ACCUEIL > QUESTION D'ACTU > Marseille : le Clostridium difficile a un fort potentiel pandémique

Entretien avec le Pr Didier Raoult

Marseille : le Clostridium difficile a un fort potentiel pandémique

Par Bruno Martrette

Le Clostridium difficile O27 se répand à Marseille provoquant de sévères diarrhées, voir même des décès chez les plus sensibles. La bactérie inquiète surtout à cause de son caractère pandémique.

Jeff McIntosh/AP/SIPA

Un vent de panique souffle actuellement sur les hôpitaux marseillais. Depuis mars 2013, la souche O27 du Clostridium difficile, une bactérie qui provoque de sévères diarrhées, est en effet soupçonnée d'être à l'origine de 3 décès dans les Bouches-du-Rhône, selon l'Agence régionale de santé de Provence-Alpes Côté d'Azur. De plus,  41 personnes auraient déjà été infectées par cette bactérie. Face à ce constat, les premières polémiques sur les chiffres débutent. D'après le Pr Didier Raoult, à la tête du laboratoire de microbiologie des hôpitaux de Marseille, « le nombre de morts serait plus élévé. » Contacté par pourquoidocteur, ce virologue marseillais confie ses inquiétudes sur la toxine O27 des Clostridium difficile, qui est « très contagieuse » et présente « un fort potentiel pandémique. »
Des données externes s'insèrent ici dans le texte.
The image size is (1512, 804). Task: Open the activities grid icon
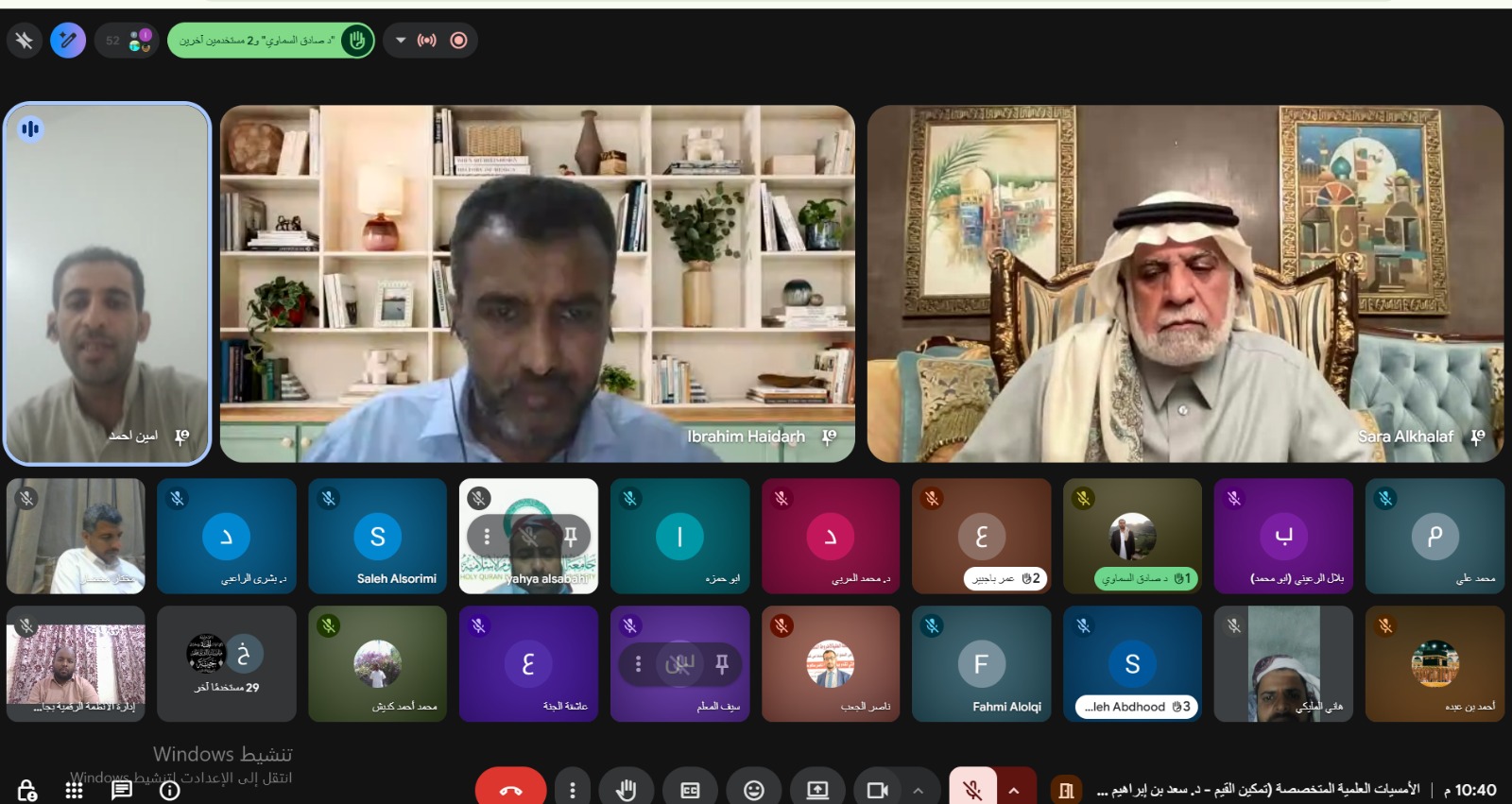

La résistance de la souche aux antibiotiques : un problème thérapeutique
Pr Didier Raoult : Le Clostridium difficile O27 pose un problème aux médecins, parce que c'est une bactérie multirésistante. Face à un cas d'infection, les professionnels de santé peuvent avoir un soucis thérapeutique, car bien souvent, il ne reste qu'un antibiotique efficace : la colimycine. Malheureusement, on peut aussi devenir très vite résistant à cet antibiotique. On a plusieurs souches de cette bactérie, qui viennent d'Israël par exemple, qui sont devenues entièrement résistantes à tous types d'antibiotiques. Dans ce cas, nous sommes vraiment dans une impasse thérapeutique.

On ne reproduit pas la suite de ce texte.